Witches: From Historical Executions to Portrayals on Halloween

In Europe, from the 1300s to the end of the 1600s, certain people (mostly women . . . tens of thousands of them)* supposed to be witches were executed. It was believed that they had given their loyalty to the Devil in exchange for the power to harm others.

According to my research,* between 1692 and 1693, in colonial Massachusetts, more than 200 people in Salem Village were accused of practicing witchcraft, and 20 were hung on Gallows Hill. The first was Bridget Bishop who said, "I am as innocent as the child unborn." Five months later, then president of Harvard College, Increase Mather, would denounce the use of “spectral evidence”—testimony about dreams and visions—repeating what his father, Cotton Mather, a respected minister, had implored the court earlier not to allow. President Mather, in a memorable speech that itself was visionary, said, "It were better that ten suspected witches should escape than one innocent person be condemned." The colony eventually admitted that the trials were a mistake and compensated the families of those convicted.

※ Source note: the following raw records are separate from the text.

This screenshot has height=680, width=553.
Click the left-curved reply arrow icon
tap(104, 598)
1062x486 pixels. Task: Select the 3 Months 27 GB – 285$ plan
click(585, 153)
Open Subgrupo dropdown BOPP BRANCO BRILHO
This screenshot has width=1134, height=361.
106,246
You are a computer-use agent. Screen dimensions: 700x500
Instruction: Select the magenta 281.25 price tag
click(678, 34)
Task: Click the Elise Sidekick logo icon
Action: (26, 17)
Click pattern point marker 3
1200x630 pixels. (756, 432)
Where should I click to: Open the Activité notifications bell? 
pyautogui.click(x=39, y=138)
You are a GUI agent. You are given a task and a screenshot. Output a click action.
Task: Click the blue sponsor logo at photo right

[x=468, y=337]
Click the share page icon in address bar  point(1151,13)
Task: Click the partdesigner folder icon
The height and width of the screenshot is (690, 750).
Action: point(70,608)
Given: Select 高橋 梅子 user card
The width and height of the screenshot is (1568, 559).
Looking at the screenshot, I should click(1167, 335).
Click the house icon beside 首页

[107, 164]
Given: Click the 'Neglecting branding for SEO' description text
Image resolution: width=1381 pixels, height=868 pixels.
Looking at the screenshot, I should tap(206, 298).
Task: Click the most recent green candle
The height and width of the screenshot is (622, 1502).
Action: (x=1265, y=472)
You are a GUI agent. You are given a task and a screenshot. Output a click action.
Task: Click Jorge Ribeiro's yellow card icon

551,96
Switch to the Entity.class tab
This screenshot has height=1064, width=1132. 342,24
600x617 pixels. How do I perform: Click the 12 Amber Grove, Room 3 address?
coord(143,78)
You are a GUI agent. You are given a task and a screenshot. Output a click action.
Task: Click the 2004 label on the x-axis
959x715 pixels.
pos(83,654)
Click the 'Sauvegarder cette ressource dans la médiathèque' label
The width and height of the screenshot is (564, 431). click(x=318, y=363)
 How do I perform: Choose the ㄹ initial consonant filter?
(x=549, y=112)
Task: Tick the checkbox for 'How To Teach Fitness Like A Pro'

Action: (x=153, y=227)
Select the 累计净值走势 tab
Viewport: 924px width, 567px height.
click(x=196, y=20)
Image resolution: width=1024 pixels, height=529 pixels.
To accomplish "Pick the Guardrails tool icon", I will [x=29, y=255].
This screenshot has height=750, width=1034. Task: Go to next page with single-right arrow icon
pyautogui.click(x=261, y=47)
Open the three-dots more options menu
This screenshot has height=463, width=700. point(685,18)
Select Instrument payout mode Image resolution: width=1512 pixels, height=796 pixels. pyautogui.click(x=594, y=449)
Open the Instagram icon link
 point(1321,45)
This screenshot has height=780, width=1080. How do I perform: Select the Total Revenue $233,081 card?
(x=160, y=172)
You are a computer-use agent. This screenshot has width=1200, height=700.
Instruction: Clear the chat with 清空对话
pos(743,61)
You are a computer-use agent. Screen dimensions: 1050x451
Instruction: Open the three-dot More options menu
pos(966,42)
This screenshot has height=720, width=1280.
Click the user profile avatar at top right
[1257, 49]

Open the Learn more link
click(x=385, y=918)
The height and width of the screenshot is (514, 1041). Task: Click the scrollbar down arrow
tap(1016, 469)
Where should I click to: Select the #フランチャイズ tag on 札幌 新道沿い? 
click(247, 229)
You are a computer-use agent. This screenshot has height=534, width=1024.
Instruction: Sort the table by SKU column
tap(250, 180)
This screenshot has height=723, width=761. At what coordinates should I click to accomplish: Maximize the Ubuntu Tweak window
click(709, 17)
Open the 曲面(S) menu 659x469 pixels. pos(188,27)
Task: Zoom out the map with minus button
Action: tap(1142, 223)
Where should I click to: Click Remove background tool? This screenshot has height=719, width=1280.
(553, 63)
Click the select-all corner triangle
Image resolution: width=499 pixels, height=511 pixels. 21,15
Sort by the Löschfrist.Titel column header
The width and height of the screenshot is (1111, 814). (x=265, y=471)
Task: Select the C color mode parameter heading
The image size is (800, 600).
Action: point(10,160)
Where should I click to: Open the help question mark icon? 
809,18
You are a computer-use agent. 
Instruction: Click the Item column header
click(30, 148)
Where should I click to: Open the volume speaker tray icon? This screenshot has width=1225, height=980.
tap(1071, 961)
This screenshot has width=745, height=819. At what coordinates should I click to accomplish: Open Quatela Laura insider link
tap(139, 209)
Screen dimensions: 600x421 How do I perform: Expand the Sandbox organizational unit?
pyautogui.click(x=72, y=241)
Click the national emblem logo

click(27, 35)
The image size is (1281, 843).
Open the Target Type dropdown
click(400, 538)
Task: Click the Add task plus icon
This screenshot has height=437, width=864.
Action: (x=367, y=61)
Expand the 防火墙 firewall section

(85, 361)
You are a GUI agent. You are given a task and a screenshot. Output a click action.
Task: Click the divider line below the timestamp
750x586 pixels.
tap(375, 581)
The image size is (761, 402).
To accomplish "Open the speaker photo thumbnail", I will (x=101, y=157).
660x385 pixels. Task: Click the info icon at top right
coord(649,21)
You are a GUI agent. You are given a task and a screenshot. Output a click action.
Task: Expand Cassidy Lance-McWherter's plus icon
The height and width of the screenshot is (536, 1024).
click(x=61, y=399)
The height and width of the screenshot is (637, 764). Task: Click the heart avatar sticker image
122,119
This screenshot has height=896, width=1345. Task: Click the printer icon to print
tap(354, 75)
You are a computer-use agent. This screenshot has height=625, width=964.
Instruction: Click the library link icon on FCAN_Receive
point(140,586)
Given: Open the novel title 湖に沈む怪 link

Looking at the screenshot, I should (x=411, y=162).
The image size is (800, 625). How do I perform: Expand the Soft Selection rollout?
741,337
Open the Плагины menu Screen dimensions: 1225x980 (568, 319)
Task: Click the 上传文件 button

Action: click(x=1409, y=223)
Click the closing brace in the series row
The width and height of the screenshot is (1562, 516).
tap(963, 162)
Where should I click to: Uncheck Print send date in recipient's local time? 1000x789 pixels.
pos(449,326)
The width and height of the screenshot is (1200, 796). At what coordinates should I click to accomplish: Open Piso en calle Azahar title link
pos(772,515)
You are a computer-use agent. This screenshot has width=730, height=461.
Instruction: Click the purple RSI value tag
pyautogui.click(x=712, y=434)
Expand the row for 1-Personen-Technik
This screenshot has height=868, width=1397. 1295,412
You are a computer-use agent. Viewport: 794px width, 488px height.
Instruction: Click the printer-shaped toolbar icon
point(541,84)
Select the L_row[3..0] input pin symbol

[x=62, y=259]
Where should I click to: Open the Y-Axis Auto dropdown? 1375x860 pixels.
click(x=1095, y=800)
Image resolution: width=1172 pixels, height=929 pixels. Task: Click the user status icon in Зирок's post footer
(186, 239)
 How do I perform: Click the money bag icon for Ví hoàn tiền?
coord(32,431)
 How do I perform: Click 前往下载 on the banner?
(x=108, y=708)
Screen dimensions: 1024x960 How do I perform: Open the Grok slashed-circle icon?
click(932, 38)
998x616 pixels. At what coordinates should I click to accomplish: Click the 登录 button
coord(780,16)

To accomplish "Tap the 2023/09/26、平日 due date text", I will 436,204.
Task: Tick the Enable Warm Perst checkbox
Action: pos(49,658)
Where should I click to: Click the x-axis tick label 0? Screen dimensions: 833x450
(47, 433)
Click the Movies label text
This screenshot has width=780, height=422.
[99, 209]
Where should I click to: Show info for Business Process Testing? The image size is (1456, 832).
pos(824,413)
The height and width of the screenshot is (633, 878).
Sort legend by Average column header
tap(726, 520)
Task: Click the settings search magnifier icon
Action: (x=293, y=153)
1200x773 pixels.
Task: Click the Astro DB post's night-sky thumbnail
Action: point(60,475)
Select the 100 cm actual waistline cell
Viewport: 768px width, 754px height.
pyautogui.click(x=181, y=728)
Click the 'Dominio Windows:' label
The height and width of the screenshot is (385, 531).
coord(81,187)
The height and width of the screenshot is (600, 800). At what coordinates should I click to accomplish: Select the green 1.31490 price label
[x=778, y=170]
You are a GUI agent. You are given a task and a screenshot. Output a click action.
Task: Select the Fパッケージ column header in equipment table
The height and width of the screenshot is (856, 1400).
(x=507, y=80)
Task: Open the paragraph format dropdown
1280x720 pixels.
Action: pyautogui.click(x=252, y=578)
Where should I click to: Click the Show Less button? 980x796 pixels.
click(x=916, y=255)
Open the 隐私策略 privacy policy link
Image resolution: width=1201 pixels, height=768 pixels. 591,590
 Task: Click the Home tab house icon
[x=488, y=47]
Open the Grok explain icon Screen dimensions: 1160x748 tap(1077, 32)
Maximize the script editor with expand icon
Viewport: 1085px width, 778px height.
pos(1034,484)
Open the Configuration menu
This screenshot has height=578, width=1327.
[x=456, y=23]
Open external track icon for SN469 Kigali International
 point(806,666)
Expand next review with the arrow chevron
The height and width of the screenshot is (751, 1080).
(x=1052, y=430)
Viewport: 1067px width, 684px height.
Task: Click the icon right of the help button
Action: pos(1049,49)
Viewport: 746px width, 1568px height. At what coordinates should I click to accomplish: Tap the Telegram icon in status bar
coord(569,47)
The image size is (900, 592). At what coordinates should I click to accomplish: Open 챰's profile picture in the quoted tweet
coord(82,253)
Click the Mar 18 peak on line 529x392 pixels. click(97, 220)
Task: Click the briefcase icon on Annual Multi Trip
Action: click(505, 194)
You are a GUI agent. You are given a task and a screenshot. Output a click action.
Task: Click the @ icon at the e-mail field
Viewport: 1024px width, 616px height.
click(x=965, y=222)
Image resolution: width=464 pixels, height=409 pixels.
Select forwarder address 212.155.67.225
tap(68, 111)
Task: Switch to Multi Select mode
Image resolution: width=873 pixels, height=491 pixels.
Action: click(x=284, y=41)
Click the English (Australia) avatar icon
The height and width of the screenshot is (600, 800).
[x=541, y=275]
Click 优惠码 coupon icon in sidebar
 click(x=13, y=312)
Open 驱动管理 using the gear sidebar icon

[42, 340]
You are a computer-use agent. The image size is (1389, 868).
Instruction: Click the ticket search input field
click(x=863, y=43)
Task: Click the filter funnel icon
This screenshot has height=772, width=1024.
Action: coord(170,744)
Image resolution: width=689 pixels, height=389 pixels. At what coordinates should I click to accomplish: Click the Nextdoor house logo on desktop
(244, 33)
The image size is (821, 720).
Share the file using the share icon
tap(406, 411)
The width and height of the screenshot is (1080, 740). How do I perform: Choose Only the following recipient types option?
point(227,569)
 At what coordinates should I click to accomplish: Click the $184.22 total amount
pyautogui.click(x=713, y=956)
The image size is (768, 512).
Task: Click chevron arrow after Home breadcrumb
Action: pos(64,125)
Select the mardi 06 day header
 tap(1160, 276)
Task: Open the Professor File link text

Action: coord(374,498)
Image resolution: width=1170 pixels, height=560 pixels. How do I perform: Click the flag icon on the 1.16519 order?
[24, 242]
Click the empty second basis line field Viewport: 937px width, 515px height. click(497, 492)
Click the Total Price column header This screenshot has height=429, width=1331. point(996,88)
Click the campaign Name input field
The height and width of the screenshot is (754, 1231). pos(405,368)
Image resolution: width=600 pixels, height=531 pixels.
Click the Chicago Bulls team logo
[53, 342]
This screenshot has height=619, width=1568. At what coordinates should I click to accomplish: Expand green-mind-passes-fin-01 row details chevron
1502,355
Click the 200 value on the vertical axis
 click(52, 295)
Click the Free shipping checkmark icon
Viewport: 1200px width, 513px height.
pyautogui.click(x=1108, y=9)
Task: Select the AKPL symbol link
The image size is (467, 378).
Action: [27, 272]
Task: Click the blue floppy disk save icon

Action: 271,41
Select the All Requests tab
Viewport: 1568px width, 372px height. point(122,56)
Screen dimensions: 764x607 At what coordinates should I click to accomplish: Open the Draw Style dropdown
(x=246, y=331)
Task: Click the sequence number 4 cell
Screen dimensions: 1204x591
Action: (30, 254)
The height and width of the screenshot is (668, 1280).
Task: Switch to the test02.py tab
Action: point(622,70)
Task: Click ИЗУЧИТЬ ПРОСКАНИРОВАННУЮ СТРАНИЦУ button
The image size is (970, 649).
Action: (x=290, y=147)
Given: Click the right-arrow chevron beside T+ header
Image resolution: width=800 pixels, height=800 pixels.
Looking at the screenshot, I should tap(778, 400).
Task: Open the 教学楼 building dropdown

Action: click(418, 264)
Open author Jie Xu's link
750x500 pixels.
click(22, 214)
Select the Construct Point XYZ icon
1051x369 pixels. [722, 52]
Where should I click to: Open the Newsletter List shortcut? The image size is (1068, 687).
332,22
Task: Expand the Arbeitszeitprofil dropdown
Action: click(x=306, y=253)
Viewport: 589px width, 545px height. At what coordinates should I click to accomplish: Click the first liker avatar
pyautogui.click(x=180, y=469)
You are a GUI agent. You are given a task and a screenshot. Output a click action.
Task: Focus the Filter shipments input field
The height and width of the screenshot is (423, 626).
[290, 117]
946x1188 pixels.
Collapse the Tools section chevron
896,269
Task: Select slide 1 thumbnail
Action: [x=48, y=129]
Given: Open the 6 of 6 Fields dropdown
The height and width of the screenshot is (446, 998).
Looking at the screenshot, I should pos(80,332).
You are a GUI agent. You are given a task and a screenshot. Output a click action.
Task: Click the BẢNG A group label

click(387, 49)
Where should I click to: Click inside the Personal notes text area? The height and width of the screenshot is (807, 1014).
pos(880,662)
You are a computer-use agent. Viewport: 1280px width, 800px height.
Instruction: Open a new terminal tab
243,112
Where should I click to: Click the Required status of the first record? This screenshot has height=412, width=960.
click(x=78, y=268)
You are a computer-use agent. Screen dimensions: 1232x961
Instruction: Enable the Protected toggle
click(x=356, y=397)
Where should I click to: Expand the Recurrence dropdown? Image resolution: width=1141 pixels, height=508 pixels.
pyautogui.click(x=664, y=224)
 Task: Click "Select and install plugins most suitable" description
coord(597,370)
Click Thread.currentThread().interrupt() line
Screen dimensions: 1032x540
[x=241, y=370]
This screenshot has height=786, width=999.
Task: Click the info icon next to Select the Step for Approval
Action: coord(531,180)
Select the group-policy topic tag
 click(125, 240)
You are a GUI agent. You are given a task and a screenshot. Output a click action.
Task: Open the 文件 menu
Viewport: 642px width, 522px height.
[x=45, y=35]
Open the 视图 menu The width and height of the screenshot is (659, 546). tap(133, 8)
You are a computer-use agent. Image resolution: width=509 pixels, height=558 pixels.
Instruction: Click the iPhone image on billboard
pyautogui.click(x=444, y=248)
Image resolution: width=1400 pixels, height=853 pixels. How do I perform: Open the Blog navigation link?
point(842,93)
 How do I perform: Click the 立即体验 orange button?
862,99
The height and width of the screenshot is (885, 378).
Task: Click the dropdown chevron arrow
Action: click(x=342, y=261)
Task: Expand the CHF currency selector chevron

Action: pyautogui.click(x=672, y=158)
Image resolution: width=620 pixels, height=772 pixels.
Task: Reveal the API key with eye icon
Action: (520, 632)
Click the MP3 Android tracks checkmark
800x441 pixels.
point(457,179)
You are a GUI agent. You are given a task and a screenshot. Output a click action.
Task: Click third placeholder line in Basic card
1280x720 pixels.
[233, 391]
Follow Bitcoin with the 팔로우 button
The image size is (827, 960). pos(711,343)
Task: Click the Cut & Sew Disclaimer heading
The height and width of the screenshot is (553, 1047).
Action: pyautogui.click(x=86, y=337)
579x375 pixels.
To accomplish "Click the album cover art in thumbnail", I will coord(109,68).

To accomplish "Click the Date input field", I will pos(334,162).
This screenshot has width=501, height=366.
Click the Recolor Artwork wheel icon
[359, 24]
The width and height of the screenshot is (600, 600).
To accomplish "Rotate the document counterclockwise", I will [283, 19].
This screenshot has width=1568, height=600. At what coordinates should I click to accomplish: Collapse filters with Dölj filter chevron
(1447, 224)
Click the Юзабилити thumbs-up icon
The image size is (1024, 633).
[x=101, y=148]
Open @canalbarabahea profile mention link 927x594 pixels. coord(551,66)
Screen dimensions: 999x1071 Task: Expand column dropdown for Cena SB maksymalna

The town of Salem is only twelve miles from my childhood hometown of Reading, so one year my class went to the Salem Witch Museum. I remember only that detail. Only after I had finished this writing did I go to the museum’s website,* where I felt a tightening in my chest reading the stark words defining the period—words of hysteria created by Salem’s ignorant citizens, of fear based on superstition, and of the immoral verdicts of Salem’s innocent.

Almost 200 years after the Salem trials, European immigrants to the United States brought All Hallows’ Eve, Halloween as it is known in the States, and with it, the witch costume. “With absolutely no scientific evidence, one could conjecture that at least one in four people has dressed up as the hooked-nose, broom-laden, cauldron-stirring, wart-faced caricature at least one time in his or her Halloween career.”*

I remember my Halloween night when I dressed as a witch. In my black outfit and pointed hat, with my sister and our dad, who made us wait until after dark, we followed the back and forth circle of the flashlight he swung, opening a safe path from home to home (and only in our neighborhood). Drawn by the doorbell, each homeowner opened the door, and acting surprised, tried to guess who we were. I stood at my tallest height—a witch clearly seen in the shine of the overhead porch light. “Trick or Treat,” we hollered, our child grins speaking even louder. Our eyes searched to see what would be put in our big, brown paper bags—a shiny red apple or one of the really good candy bars.

My realization is, ”History is continuously speaking of the opportunity it offers for us to listen through our veil of the present to what has been learned in the past.”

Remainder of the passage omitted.